Pablo Elorduy est né à Madrid en 1978 ; il est diplômé en histoire de l’art et exerce le journalisme depuis 2008. Il a débuté au journal Diagonal (2008–2017), avant de co-fonder en 2017 le quotidien militant en ligne El Salto, où il coordonne la rubrique politique. Il est l’auteur d’El Estado feroz (Verso, 2023), une enquête sur les mécanismes répressifs de l’État espagnol après la crise financière, parmi lesquels le lawfare (instrumentalisation du droit à des fins politiques) et le deep state (réseaux opaques de pouvoir au sein de l’appareil d’État).
Il intervient régulièrement dans des débats radiophoniques comme Hora 25 (Cadena Ser), Carne Cruda ou sur Canal Red.
Cet entretien a été initialement publié dans le journal El Salto et traduit de l’espagnol (castillan) pour Contretemps par Christian Dubucq.
Notes
[1] En anglais, frontier désigne la « frontière » au sens d’un espace mobile, ouvert à l’expansion (par ex. la conquête de l’Ouest, ou l’exploration spatiale). Border renvoie à la limite politico-juridique fixe entre États. Le français ou le castillan ne disposent pas de cette distinction lexicale, ce qui explique la précision d’Alberto Toscano.
[2] Le National Conservatism (ou « conservatisme national ») est un courant idéologique forgé à la fin des années 2010 autour de Yoram Hazony (1964) et de la National Conservatism Conference. Derrière son discours de défense de la « nation » contre le « globalisme », il promeut une vision ethno-nationaliste, patriarcale et autoritaire, qui sert de ciment aux nouvelles droites radicales aux États-Unis comme en Europe. Israël joue ici un rôle stratégique : présenté comme modèle d’« État-nation fort » fondé sur l’identité juive et l’exclusion des Palestiniens, il devient à la fois une source d’inspiration et un point de ralliement idéologique pour cette mouvance.
[3] CasaPound Italia est un mouvement néofasciste fondé à Rome en 2003, qui se revendique du « fascisme du troisième millénaire ». Inspiré par Ezra Pound, poète et propagandiste fasciste, CasaPound a combiné occupations de bâtiments, concerts, librairies, bars et revues pour diffuser et normaliser une culture néofasciste dans l’Italie contemporaine. S’il reste marginal électoralement, son activisme militant et culturel a joué un rôle central dans la banalisation des discours racistes, sexistes et nationalistes au sein de la droite italienne.
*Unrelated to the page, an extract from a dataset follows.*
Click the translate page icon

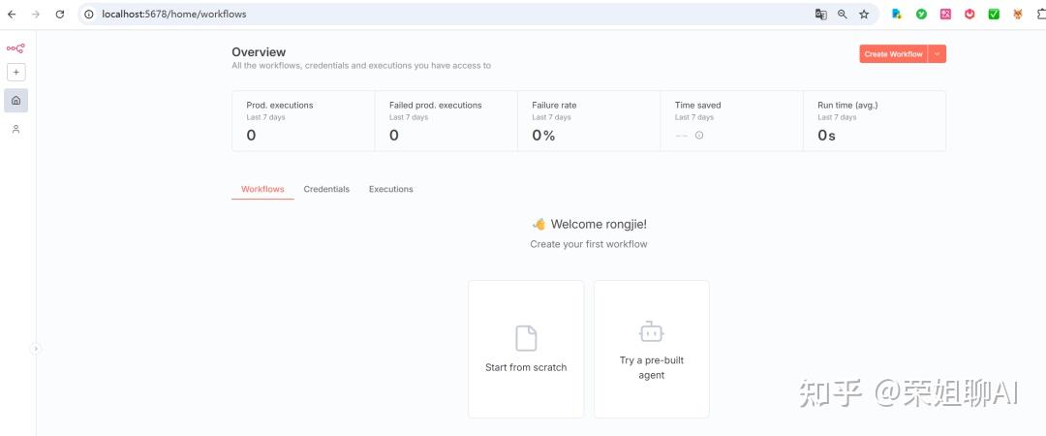point(820,15)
[4] La « loi d’exclusion des Chinois »), (Chinese Exclusion Act), adoptée aux États-Unis en 1882, fut la première loi fédérale à interdire l’immigration d’une nationalité entière, sur une base explicitement racialisée. Elle criminalisait l’arrivée de nouveaux travailleurs chinois, refusait la naturalisation à celles et ceux déjà présents, et légitimait une vague de violences racistes enracinées depuis des décennies. Renouvelée par le Geary Act (1892) puis rendue permanente en 1902, elle n’est formellement abrogée qu’en 1943 (Magnuson Act) — non par souci de justice, mais dans le contexte de l’alliance militaire avec la Chine contre le Japon ; l’abrogation ne concédait alors qu’un quota dérisoire (105 entrées annuelles) et la naturalisation, tandis que d’autres barrières demeuraient. Cette loi inaugure un régime d’immigration et de citoyenneté racialisé, ensuite étendu à d’autres populations asiatiques et non européennes, et constitue un jalon majeur du racisme institutionnel aux États-Unis. Voir l’article « Loi d’exclusion des Chinois », Wikipédia.
[5] Karl Marx, El 18 Brumario de Luis Bonaparte, Madrid, Ediciones Akal, coll. « Básica de Bolsillo », 2003 (nombreuses rééd.).
[6] L’expression « euthanasie de la rente » renvoie à John Maynard Keynes (Théorie générale de l’emploi, de l’intérêt et de la monnaie, 1936), qui anticipait la disparition des revenus de rente dans le développement du capitalisme.